Derivative Products
LexInter | June 9, 2015 | 0 Comments

Derivative Products

The derived products

Definition of derivatives

Derivatives are financial transactions based on transactions that are derivatives   of other transactions. Derivatives are the subject of markets, derivatives markets.

Derivatives are contracts whereby agents fix in advance the price at which they can buy or sell a certain amount of the underlying asset .

Derivatives are financial assets that consist of forward rights or contingent rights resulting from contracts or promises of contracts. They are linked to underlying assets or indices and their value depends on the evolution of these assets or indices between the conclusion of the contract and its unwinding. The value of the product is thus derived from that of the underlying assets. The underlying assets can be, for example, an interest rate , a currency and its exchange rate, a transferable security and its value, a commodity and its value, an index .

These products were developed as hedging instruments, but they have evolved and are used to take speculative positions.

The evolution of derivatives

The first contracts were for raw materials.

From the 1970s, contracts focused on standard financial products: equities, interest rates, exchange rates Derivatives were thus based on financial assets consisting of forward rights or conditional rights resulting from contracts or promises of contracts for other existing financial products.  The  underlyings can thus relate to the foreign exchange market ( currencies ), the stock market ( equities for example) or the commodity markets.

The early 1980s saw the introduction of the first index derivative contracts . In index contracts, there is no longer an effective delivery, if any, of the asset which serves as support. Positions still open give rise to a cash settlement based on the difference between the liquidation price of the spot index and the last clearing price (in the context of forward contracts ) or the strike price (in the case of optional contracts ).

Financial innovations have created increasingly complex derivative products. From simple, so-called vanilla-based products, financial innovation has shifted to  so-called “exotic” or second or even third generation products. The development is done around two axes: transformation of the characteristics of the contracts and extension of the nature of the underlying .

Financial innovation is particularly active in over-the-counter markets (OTC markets). New contracts were ever created, with increasingly strange original payments clauses: Asian options, barriers, digital, etc .

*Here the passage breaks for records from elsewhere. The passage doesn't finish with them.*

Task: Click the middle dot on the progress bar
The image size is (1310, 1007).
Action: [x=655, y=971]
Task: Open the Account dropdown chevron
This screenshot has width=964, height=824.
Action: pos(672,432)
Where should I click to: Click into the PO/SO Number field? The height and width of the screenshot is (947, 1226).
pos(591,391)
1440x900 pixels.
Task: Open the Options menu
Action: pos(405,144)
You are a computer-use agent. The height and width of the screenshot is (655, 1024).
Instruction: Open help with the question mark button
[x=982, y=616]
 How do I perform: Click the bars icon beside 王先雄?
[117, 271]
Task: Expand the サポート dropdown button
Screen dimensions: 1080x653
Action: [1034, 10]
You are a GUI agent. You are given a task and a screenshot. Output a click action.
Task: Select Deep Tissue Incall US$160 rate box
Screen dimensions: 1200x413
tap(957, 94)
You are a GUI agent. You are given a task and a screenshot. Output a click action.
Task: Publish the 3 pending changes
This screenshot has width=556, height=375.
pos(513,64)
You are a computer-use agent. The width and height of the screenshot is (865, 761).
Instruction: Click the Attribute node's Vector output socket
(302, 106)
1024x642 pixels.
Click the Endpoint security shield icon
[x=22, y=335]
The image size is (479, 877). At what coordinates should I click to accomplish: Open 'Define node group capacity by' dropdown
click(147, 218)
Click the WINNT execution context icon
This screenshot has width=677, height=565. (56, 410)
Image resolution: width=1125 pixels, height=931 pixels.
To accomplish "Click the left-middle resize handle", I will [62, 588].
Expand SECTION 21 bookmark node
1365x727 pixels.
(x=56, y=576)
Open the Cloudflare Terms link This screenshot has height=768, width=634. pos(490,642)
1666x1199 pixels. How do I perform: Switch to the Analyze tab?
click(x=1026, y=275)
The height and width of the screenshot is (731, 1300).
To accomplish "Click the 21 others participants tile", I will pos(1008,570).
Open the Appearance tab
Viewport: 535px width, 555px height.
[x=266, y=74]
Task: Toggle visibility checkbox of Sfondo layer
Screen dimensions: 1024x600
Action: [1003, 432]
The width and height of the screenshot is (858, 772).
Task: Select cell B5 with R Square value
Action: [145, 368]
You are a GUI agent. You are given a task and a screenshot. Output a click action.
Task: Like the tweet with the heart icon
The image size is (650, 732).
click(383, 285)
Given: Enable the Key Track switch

All kinds of derivative assets were created, using as support anything that is objectively measurable. Derivatives were thus created concerning both microeconomic and macroeconomic risks. The “financial engineers” have developed contracts on inflation, unemployment, volatility of stock markets, temperature, the strength of earthquakes (Richter index), the number of goals scored during a competition of football, etc . GDP growth, inflation, the number of jobs created, the price of real estate. It may be indices, but also the volatility of indices, crossing of thresholds (ceilings or floors) of variation in a tunnel or outside.

These products, given this development, pose ever more complex problems of standardization and valuation of contracts.

The nature of derivative products

Derivatives are forward financial instruments within the meaning of Article L 211-1 of the Monetary and Financial Code.

Derivatives have been presented as instruments allowing optimal risk allocation. Their development has been associated with the affirmation of increased market efficiency and the rise in market prices as the result of an improvement in the economy that they would have helped to generate.

In practice, we see that derivative products promote the volatility of the underlying markets. There have been several resounding debacles, directly implicating the excessive use of derivatives and leverage.

The complexity of products and the concentration of risks are themselves sources of risk due to the frequency and magnitude of tail risks, increased uncertainty and the increased possibility of systemic risk.

The derivatives market is very profitable for banks. These are often high value-added operations generating the highest margins. It is also very profitable for market companies: more than a third of the turnover of Euronext or Deutsche Börse comes from the trading of derivatives.

The dangers of derivatives

Supposed to allow better management of existing risks, derivative products actually generate new risks The destabilizing effect is in particular linked to the fact that the derivative markets encourage agents to choose riskier strategies, and that the use of these products not only on a speculative basis but even as a hedge leads to an increase in volatility. .

 The derivatives have been described by Warren Buffet as ” weapons of mass destruction “. The financial crisis resulting from the subprime crisis shows that derivative products create a systemic risk.









Case law: Derivatives transactions and bank bonds



Derivatives are forward financial instruments within the meaning of Article L 211-1 of the Monetary and Financial Code.